Quelques chiffres permettent de prendre la pleine mesure de ces enjeux lourds de conséquences pour les régimes de retraite français (et, par conséquent, leurs affiliés) :

  • 1,1 million de personnes résidant à l’étranger perçoivent une pension du régime général et 900 000 de l’AGIRC-ARRCO, ce qui représente 7 % du nombre de retraités de ces régimes
  • Le montant total des retraites qui leur sont versées s’est élevé en 2022 à 3,9 milliards d’euros pour le régime général et à 2 milliards d’euros pour l’AGIRC-ARRCO ;
  • Le montant des indus (montants versés à tort) sur ces pensions de retraite représente 28 % de ceux du régime général et 10 % de ceux de l’AGIRC-ARRCO.
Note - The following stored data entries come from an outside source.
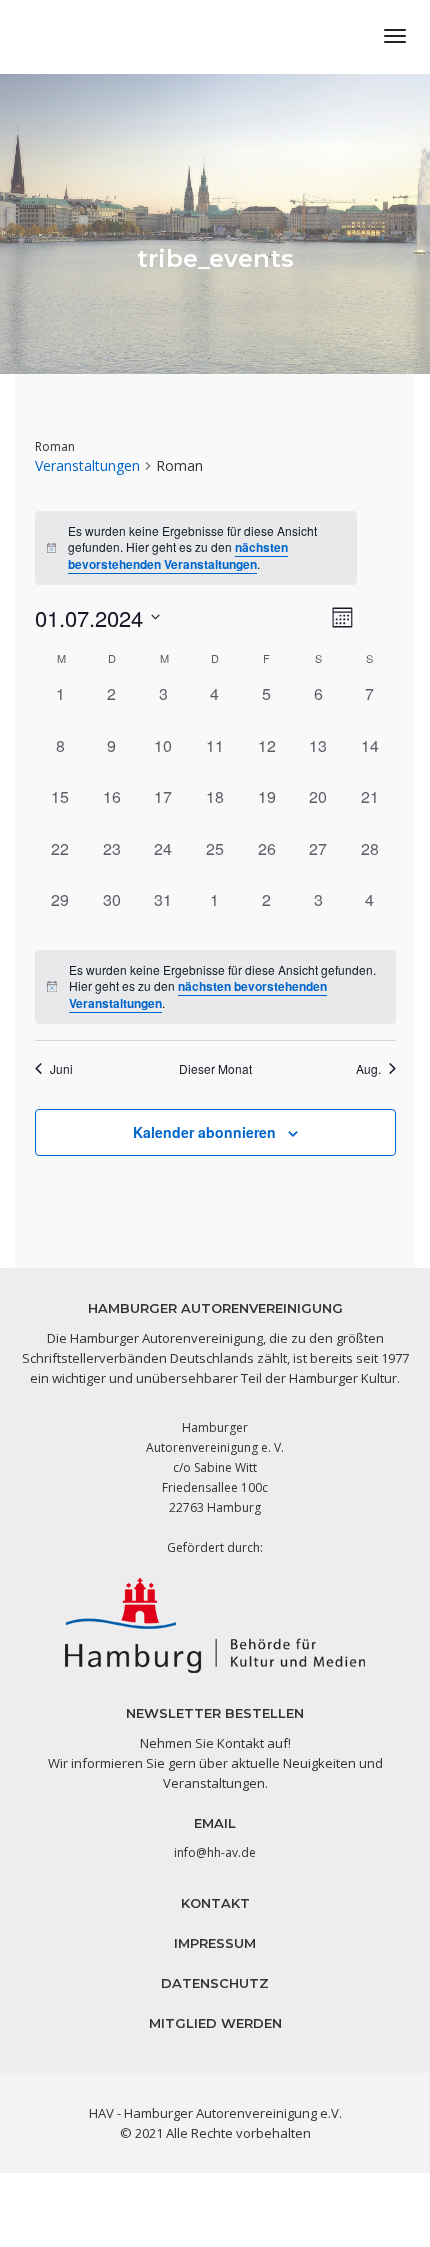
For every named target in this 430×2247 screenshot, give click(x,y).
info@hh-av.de (215, 1852)
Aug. (368, 1069)
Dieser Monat (215, 1069)
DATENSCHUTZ (215, 1983)
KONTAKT (215, 1903)
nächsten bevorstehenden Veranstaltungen (178, 555)
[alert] (215, 987)
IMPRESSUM (215, 1943)
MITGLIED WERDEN (215, 2023)
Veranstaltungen (87, 465)
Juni (61, 1069)
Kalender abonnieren (204, 1132)
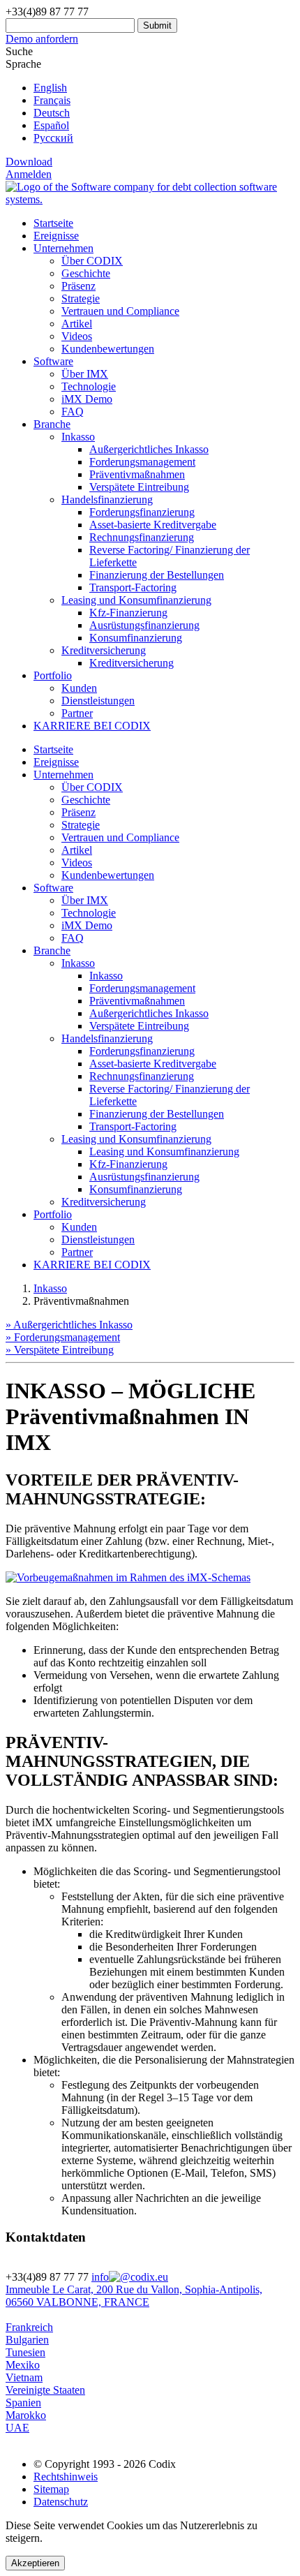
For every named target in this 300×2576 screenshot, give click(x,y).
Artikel (76, 324)
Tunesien (25, 2352)
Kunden (79, 688)
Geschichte (85, 273)
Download (29, 162)
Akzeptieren (35, 2563)
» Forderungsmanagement (63, 1337)
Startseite (53, 223)
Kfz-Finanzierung (128, 613)
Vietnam (24, 2377)
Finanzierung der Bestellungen (156, 575)
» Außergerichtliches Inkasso (69, 1325)
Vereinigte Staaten (45, 2390)
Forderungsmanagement (142, 462)
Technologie (88, 386)
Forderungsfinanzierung (142, 512)
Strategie (80, 298)
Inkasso (78, 963)
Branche (51, 424)
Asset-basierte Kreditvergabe (152, 525)
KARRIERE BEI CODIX (92, 726)
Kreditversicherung (131, 663)
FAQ (72, 411)
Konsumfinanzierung (135, 638)
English (50, 88)
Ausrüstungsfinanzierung (144, 625)
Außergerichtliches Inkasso (149, 449)
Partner (77, 713)
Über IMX (84, 374)
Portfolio (52, 675)
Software (53, 361)
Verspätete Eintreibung (139, 487)
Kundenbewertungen (107, 349)
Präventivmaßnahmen (137, 474)
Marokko (26, 2415)
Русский (53, 138)
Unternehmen (63, 248)
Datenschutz (60, 2502)
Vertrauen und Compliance (120, 311)
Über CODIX (92, 261)
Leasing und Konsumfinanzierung (136, 1139)
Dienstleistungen (98, 700)
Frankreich (29, 2327)
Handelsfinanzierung (107, 1038)
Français (51, 100)
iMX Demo (86, 399)
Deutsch (51, 113)
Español (51, 125)
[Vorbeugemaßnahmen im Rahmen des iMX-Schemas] (128, 1577)
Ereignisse (56, 236)
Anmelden (29, 174)
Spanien (23, 2402)
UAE (17, 2428)
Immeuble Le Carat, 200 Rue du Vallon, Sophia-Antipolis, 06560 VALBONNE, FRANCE (134, 2295)
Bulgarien (27, 2340)
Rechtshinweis (65, 2476)
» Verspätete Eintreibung (60, 1350)
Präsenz (78, 286)
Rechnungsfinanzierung (141, 537)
Les arnaques sur les pensions de retraite versées à l’étranger prennent des formes différentes. En tête, figure l’absence de déclaration du décès d’un retraité dont les proches continuent indument à percevoir la pension. Ce type de fraude explique la proportion anormalement élevée de retraités âgés de 80 à 89 ans et de centenaires supposés résidant à l’étranger, par rapport à ceux résidant en France. En Algérie, par exemple, « les contrôles exigeant la présence physique des pensionnés montrent que, parmi les pensionnés d’une classe d’âge donnée dont 10 % ont été convoqués, les décès constatés n’avaient pas été déclarés à la Cnav dans près d’un cas sur deux (44 %) ». En outre, on peut soupçonner que certains assurés qui ne se sont pas présentés à la convocation étaient décédés. Par extrapolation, la Cour estime que les fautes ou fraudes au décès en Algérie coûtent entre 40 et 80 millions d’euros par an au régime général et à l’AGIRC-ARRCO. Pour le Maroc, l’estimation est de l’ordre de 12 millions d’euros.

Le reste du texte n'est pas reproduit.